Element lookup records:
------
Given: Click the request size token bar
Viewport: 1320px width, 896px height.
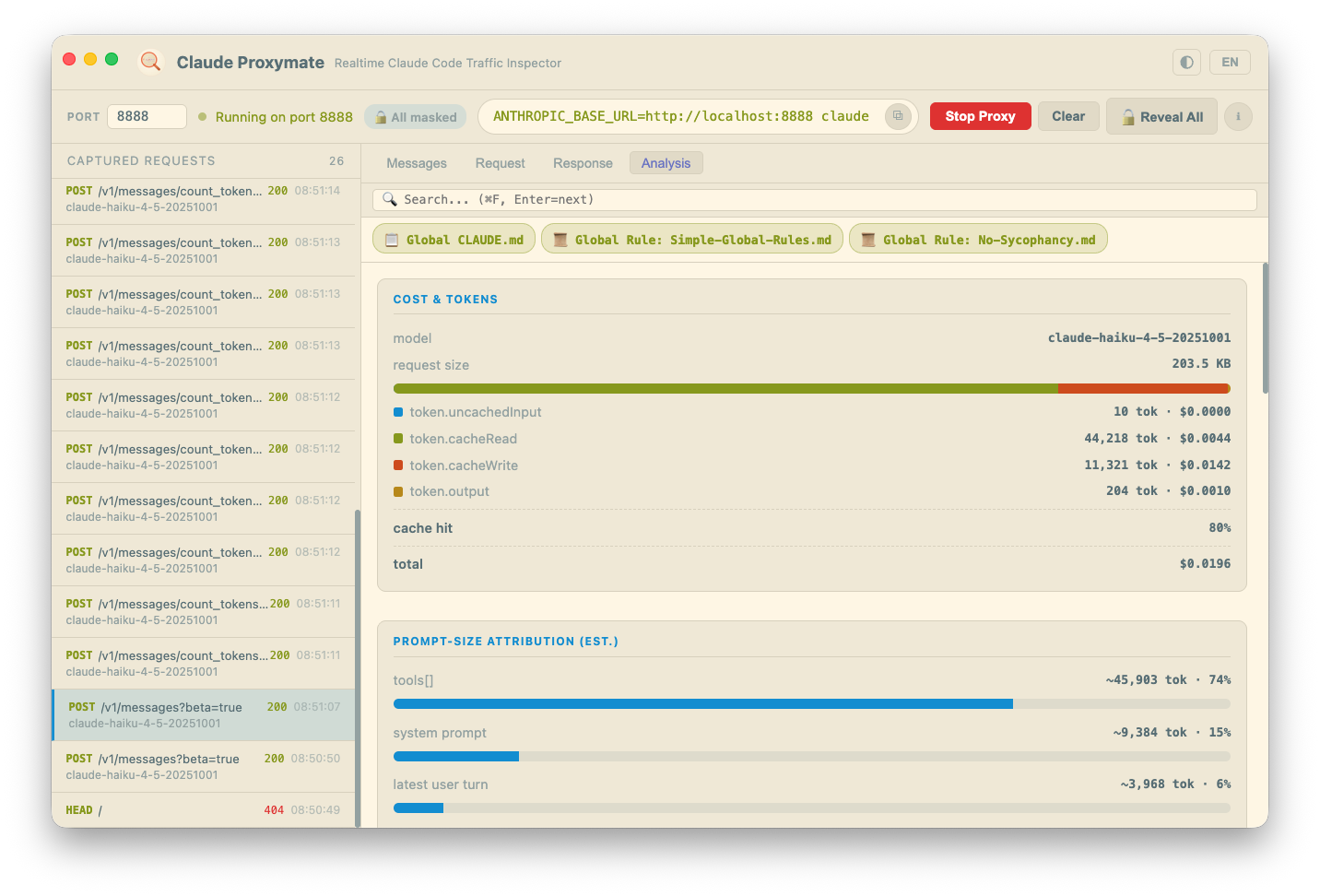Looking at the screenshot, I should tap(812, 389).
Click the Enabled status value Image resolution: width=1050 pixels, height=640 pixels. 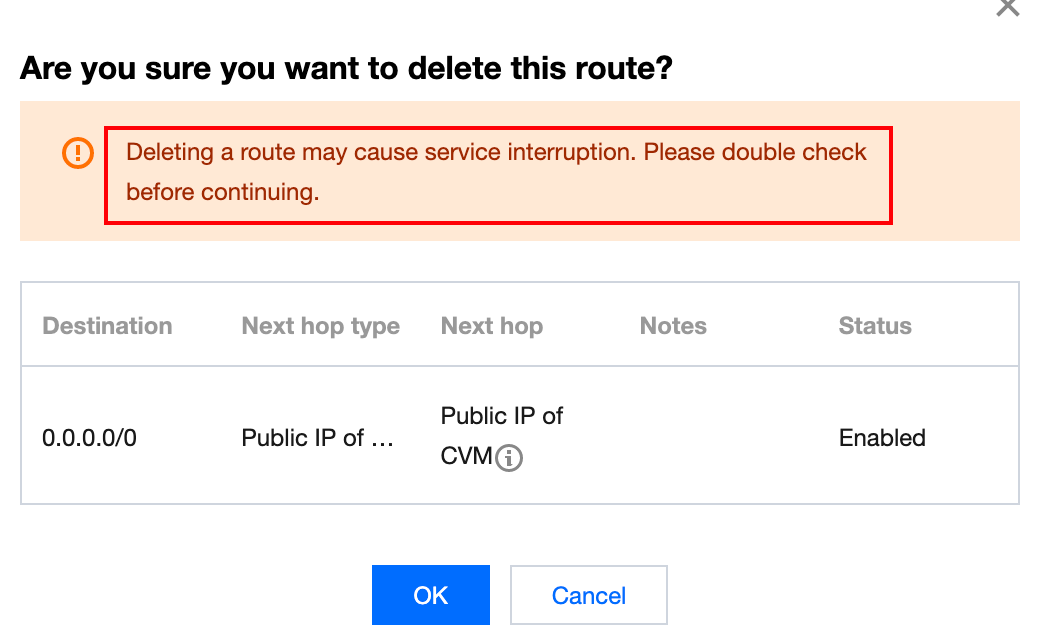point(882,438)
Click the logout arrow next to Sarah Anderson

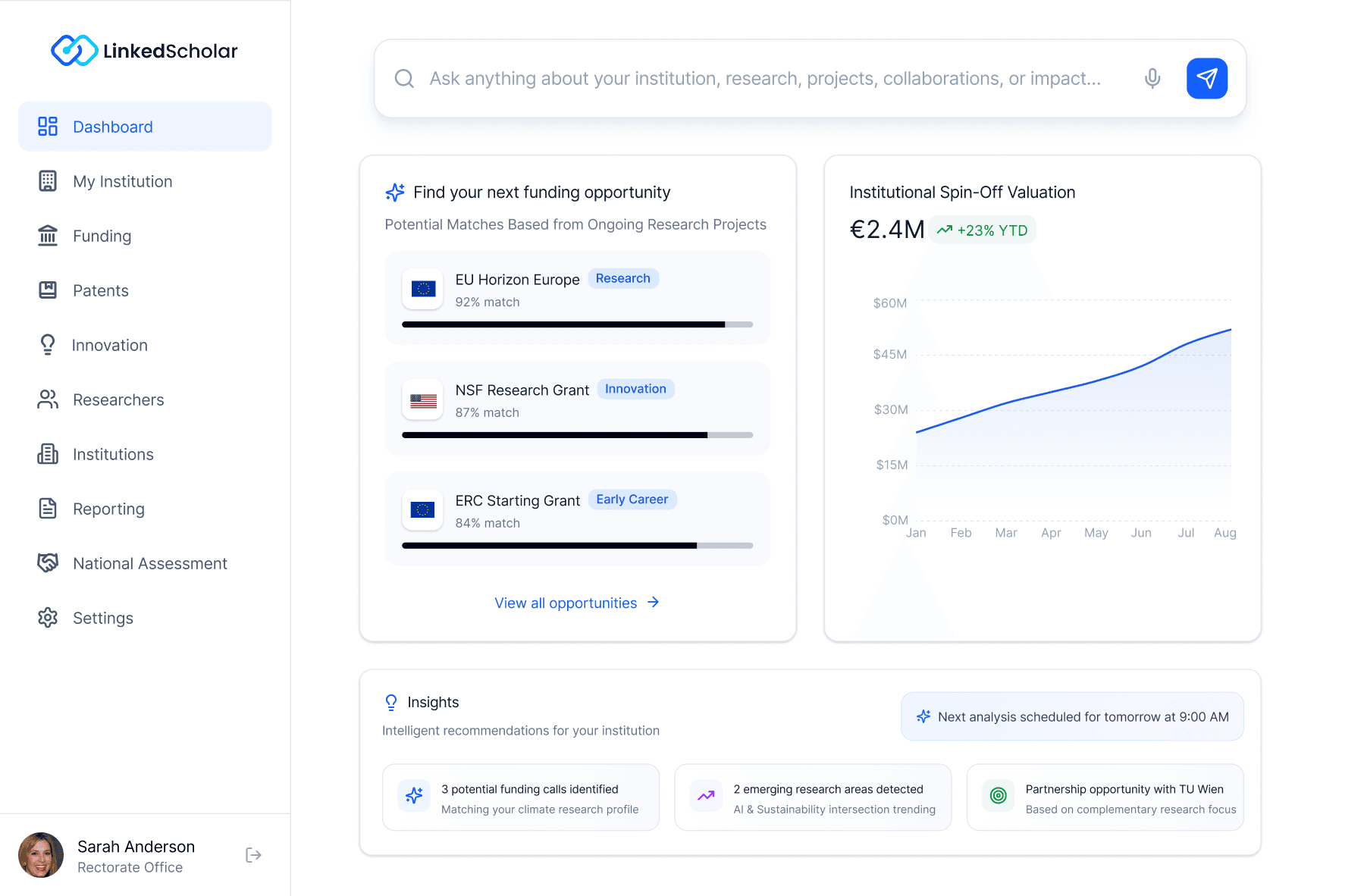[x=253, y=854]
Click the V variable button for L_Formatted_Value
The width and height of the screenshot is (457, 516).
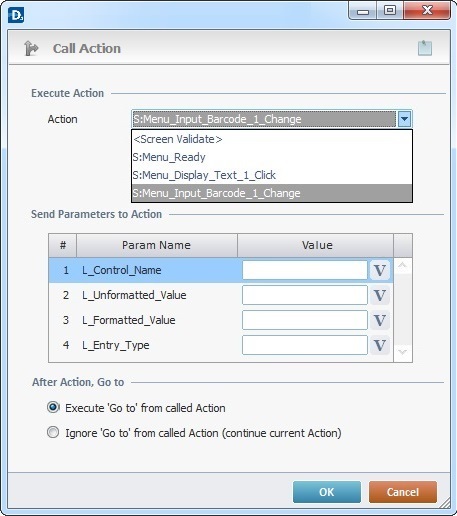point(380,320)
------
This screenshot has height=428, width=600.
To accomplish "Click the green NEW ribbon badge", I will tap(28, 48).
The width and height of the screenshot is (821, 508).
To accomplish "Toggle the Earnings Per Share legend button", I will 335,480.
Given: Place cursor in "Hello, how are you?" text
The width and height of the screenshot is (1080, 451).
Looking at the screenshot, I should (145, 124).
------
• Task
Render the data from the line containing "Click the V" through the line containing "point(380,320)" as a Markdown table with the columns Row and Line, leaving out blank lines and omitting the pictures.

• Solution to the problem
| Row | Line |
|---|---|
| 1 | Click the V variable button for L_Formatted_Value |
| 2 | The width and height of the screenshot is (457, 516). |
| 3 | point(380,320) |